The Government's motion was denied. The Government appealed to the Supreme Court under § 2 of the Act of August 24, 1937, 50 Stat. 752, 28 U.S.C. § 349a, and assigns as error both the ruling of the district court on the constitutionality of the Act, and its refusal to reopen and dismiss the case as collusive.

== Opinion of the Court ==
The Supreme Court vacated and ordered dismissal of the suit, holding that the suit was collusive because it was not in any real sense adversary. In so holding, the court noted that the tenant had no active participation in the suit, exercised no control in the case, was only nominally represented by counsel, and his counsel was selected by the landlord's counsel.

===Excerpts===

- "Even in a litigation where only private rights are involved, the judgment will not be allowed to stand where one of the parties has dominated the conduct of the suit by payment of the fees of both.
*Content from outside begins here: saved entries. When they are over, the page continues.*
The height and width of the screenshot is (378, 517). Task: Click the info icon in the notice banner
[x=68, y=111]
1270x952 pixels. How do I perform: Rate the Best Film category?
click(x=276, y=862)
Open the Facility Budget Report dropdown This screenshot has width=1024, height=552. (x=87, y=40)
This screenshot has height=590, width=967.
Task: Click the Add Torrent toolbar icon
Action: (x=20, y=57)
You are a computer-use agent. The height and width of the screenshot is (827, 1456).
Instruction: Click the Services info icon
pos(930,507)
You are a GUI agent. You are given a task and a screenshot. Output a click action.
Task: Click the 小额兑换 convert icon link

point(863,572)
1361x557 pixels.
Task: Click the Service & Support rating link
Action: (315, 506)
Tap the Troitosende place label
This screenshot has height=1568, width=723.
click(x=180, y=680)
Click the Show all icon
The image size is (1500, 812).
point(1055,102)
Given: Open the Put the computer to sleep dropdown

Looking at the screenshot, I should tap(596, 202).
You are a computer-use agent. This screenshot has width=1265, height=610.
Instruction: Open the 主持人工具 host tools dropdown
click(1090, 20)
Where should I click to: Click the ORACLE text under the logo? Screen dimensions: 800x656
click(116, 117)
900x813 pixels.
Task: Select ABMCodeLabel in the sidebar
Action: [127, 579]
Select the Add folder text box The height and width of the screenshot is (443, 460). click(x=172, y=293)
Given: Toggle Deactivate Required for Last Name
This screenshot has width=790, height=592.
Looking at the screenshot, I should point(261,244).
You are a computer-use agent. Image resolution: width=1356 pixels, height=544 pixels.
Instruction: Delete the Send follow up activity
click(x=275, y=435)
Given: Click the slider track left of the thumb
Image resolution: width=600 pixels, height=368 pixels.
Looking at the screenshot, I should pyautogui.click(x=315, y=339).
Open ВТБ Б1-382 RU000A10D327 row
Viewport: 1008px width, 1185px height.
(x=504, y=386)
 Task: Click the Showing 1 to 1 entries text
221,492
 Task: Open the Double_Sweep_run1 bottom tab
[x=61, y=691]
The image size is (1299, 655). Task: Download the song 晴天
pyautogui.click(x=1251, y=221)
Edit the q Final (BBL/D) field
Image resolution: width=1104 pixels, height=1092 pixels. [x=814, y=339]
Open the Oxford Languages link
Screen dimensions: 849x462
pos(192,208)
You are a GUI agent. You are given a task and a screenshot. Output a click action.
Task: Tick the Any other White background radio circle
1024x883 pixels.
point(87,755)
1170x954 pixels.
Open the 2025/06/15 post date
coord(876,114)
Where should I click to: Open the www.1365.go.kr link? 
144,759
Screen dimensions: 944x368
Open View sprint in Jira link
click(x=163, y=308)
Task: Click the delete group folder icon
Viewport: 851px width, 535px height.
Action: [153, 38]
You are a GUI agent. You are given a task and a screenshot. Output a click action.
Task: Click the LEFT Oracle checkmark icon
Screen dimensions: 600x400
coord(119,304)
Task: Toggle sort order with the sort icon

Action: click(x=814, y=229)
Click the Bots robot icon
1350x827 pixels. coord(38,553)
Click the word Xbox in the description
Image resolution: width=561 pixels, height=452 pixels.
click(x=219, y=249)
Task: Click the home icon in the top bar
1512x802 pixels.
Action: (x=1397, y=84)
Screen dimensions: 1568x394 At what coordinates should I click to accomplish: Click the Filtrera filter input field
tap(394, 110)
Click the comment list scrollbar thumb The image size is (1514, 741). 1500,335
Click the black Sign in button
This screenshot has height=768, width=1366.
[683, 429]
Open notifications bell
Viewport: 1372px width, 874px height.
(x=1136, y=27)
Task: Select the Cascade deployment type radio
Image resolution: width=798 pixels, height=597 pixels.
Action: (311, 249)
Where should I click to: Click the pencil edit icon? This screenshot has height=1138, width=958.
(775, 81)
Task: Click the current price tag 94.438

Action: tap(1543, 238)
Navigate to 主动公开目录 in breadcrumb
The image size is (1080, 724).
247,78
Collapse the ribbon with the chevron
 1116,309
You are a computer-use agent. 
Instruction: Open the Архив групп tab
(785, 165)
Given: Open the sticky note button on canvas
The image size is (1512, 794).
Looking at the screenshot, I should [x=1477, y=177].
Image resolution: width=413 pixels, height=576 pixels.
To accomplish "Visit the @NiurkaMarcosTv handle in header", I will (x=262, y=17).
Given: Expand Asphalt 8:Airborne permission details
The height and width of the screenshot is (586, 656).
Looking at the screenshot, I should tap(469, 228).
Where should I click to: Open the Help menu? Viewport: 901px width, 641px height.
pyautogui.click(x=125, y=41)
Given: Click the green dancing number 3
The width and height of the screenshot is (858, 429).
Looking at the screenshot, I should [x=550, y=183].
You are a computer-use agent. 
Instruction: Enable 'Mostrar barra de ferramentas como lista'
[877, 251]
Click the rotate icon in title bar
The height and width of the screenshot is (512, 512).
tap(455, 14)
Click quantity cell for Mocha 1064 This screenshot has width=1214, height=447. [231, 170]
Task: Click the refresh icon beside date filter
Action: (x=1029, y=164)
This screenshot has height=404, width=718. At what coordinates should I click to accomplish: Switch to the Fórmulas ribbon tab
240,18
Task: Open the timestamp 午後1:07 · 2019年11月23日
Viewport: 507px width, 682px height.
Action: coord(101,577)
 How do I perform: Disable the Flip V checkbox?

Gardner v. Goodyear Dental Vulcanite Co., 131 U.S. Appendix, ciii."
- "Here an important public interest is at stake—the validity of an Act of Congress having far-reaching effects [*305] on the public welfare in one of the most critical periods in the history of the country. That interest has been adjudicated in a proceeding in which the plaintiff has had no active participation, over which he has exercised no control, and the expense of which he has not borne. He has been only nominally represented by counsel who was selected by appellee's counsel and whom he has never seen. Such a suit is collusive because it is not in any real sense adversary. It does not assume the "honest and actual antagonistic assertion of rights" to be adjudicated—a safeguard essential to the integrity of the judicial process, and one which we have held to be indispensable to adjudication of constitutional questions by this Court. Chicago & Grand Trunk Ry. Co. v. Wellman, 143 U.S. 339, 345; and see Lord v. Veazie, 8 How. 251; Cleveland v. Chamberlain, 1 Black 419; Bartemeyer v. Iowa, 18 Wall. 129, 134-35; Atherton Mills v. Johnston, 259 U.S. 13, 15. Whenever in the course of litigation such a defect in the proceedings is brought to the court's attention, it may set aside any adjudication thus procured and dismiss the cause without entering judgment on the [**1077] merits. It is the court's duty to do so where, as here, the public interest has been placed at hazard by the amenities of parties to a suit conducted under the domination of only one of them. The district court should have granted the Government's motion to dismiss the suit as collusive. We accordingly vacate the judgment below with instructions to the district court to dismiss the cause on that ground alone. Under the statute, 28 U. S. C. § 401, the Government is liable for costs which may be taxed as in a suit between private litigants; costs in this Court will be taxed against appellee."